I do not often write about buyer claims against home inspectors in this blog because I always advise clients not to sue home inspectors. Home inspectors are protected by a strict two-year statute of limitation and by extremely lenient Standards of Practice. Buyers cannot recover their attorneys' fees on a home inspector negligence claim, and most inspectors do not have errors and omissions insurance. Home inspectors also have the simple-minded (but often convincing) argument that "if I should have seen it, why didn't you?" Home inspectors usually only get themselves in trouble when they downplay the significance of what they see, try to play structural engineer, or engage in deceptive or misleading advertising. That being said, buyers need to protect themselves against accidentally waiving their day in court against their home inspectors.
When you show up for your home inspection, your home inspector will present you with a multi-page document with fine print entitled "Inspection Agreement." In my opinion, you should not have to sign such an agreement.
Why not? The better question is why should you have to sign? Inspection Agreements are not required by the statutes and regulations governing home inspection practice in Wisconsin. There is no Wisconsin law requiring written agreements for services that will take only a few hours to render and will cost less than $500. You should simply be able to write the inspector a check and receive the required home inspection report.

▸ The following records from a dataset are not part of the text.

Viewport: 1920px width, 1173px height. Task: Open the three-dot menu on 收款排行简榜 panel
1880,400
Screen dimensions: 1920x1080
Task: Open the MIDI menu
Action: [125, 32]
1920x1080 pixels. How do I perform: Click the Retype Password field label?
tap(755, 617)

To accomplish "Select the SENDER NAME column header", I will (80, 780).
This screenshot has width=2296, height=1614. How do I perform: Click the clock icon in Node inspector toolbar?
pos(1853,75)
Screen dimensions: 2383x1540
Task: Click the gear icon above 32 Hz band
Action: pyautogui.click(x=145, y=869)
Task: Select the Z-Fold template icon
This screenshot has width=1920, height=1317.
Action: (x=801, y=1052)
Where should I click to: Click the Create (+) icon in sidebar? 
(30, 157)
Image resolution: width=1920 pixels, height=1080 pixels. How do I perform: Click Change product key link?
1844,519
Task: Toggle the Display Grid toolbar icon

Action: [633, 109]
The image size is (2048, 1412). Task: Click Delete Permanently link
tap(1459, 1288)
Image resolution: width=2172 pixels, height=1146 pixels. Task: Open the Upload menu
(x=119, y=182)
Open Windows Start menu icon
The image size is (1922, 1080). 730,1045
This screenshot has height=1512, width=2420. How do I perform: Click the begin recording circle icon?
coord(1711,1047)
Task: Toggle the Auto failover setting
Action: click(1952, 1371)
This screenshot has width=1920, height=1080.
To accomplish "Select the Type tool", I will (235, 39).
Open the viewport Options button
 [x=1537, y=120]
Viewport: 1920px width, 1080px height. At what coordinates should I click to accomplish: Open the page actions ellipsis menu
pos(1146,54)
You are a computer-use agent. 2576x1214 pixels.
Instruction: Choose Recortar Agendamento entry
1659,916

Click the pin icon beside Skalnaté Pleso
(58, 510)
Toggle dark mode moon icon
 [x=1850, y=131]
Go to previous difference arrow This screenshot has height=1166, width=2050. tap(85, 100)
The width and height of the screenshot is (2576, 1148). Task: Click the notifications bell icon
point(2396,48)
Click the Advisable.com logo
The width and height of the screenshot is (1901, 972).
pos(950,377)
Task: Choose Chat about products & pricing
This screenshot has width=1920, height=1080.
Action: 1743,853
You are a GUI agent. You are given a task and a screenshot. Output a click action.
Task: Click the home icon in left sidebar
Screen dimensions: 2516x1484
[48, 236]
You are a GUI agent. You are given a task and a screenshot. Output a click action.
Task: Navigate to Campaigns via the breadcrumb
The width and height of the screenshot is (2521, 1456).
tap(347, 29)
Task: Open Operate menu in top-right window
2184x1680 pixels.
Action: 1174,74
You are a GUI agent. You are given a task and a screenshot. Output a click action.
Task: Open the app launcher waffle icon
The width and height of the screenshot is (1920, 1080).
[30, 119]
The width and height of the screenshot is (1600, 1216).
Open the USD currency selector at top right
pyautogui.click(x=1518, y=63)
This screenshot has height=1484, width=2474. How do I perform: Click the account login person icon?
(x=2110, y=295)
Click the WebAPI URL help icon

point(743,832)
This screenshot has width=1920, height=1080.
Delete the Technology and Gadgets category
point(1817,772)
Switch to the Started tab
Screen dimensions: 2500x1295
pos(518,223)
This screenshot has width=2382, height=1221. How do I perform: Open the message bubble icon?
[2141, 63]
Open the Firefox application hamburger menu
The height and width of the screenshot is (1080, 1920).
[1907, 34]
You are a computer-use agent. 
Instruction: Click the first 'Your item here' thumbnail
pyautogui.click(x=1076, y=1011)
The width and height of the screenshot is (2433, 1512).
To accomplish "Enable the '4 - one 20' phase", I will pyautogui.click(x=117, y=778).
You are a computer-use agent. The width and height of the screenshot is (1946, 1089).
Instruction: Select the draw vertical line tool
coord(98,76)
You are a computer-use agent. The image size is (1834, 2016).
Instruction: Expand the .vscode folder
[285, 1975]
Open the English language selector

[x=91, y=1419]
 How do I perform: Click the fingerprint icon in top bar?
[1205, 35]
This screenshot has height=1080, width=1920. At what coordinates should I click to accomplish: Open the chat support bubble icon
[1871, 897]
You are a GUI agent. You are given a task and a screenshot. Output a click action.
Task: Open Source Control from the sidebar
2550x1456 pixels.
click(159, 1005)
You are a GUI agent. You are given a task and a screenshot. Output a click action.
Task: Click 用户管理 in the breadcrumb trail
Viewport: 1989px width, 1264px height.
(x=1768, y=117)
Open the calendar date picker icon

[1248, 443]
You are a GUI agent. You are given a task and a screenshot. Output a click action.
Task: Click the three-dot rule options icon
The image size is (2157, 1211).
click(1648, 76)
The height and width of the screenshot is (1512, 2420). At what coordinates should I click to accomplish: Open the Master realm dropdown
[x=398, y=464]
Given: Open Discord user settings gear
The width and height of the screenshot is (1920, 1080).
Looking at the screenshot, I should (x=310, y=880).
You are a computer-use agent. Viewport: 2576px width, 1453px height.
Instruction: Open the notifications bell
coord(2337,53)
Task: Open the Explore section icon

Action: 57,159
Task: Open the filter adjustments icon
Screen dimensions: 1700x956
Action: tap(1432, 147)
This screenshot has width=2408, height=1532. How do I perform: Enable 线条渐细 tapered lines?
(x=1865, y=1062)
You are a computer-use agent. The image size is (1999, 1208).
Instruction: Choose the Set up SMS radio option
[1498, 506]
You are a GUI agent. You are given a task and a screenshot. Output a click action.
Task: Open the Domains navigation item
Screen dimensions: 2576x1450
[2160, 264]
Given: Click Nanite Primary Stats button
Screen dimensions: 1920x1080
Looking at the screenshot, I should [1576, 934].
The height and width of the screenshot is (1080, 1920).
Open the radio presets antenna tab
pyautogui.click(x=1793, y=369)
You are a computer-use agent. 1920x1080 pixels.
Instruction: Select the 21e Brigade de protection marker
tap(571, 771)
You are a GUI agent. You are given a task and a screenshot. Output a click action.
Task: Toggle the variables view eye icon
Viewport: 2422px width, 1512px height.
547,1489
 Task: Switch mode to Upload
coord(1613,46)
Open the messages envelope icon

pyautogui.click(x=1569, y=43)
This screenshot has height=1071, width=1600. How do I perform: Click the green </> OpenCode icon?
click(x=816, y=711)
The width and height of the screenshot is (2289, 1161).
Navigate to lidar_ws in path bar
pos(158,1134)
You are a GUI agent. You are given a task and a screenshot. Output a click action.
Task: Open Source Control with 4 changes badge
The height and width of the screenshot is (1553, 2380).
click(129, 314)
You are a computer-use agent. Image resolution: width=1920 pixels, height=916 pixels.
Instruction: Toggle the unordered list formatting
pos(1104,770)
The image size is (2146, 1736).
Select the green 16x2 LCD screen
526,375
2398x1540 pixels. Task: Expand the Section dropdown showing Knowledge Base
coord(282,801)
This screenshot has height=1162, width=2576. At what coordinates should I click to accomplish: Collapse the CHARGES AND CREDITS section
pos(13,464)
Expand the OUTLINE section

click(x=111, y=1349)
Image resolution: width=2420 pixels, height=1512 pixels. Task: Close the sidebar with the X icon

Most of the language in these Inspection Agreements is unnecessary because the Standards of Practice clearly spell out what home inspectors are responsible for, what they are not responsible for, and what they cannot do. Wis. Stat. § 440.975(2) spells out that home inspectors are merely required to perform reasonably competent and diligent inspections to detect observable conditions and that such inspections need not be "technically exhaustive." Wis. Stat. § 440.975(3) requires home inspectors to provide written reports. Wis. Admin. Code § SPS 134.03 spells out the required contents of said reports. Wis. Stat. s. 440.975(4) spells out that home inspectors are not required to report on the need for repairs or whether or not a particular component meets code. Wis. Stat. § 440.975(5) spells out that a home inspector cannot tell a buyer not to purchase a particular property. Wis. Stat. § 440.975(6) spells out that home inspectors are not required to give warranties, test or operate components, enter dangerous areas, move personal items, predict future conditions, or inspect for mold.
Some home inspectors sneak illegal language into their Inspection Agreements. Home inspectors will often try to prevent you from holding them liable for repairs to components that they improperly inspected. They might even try to prevent you from holding them liable for bodily injury caused by a defective condition that they missed. No, they can't do that:
Disclaimers or limitation of liability. No home inspector may include, as a term or condition in an agreement to conduct a home inspection, any provision that disclaims the liability, or limits the amount of damages for liability, of the home inspector for his or her failure to comply with the standards of practice prescribed in this subchapter or in rules promulgated under this subchapter.
Wis. Stat. § 440.976.
While one could argue that home inspection arbitration clauses - especially those that require arbitration presided over by fellow members of the home inspector fraternity - are illegal disclaimers or limitations of liability, I am not aware of any court that has adopted this particular argument. The general rule is that contractual arbitration clauses ARE enforceable. If you want to avoid having any future dispute with your home inspector decided by his friends, there is a solution - do not sign the Inspection Agreement.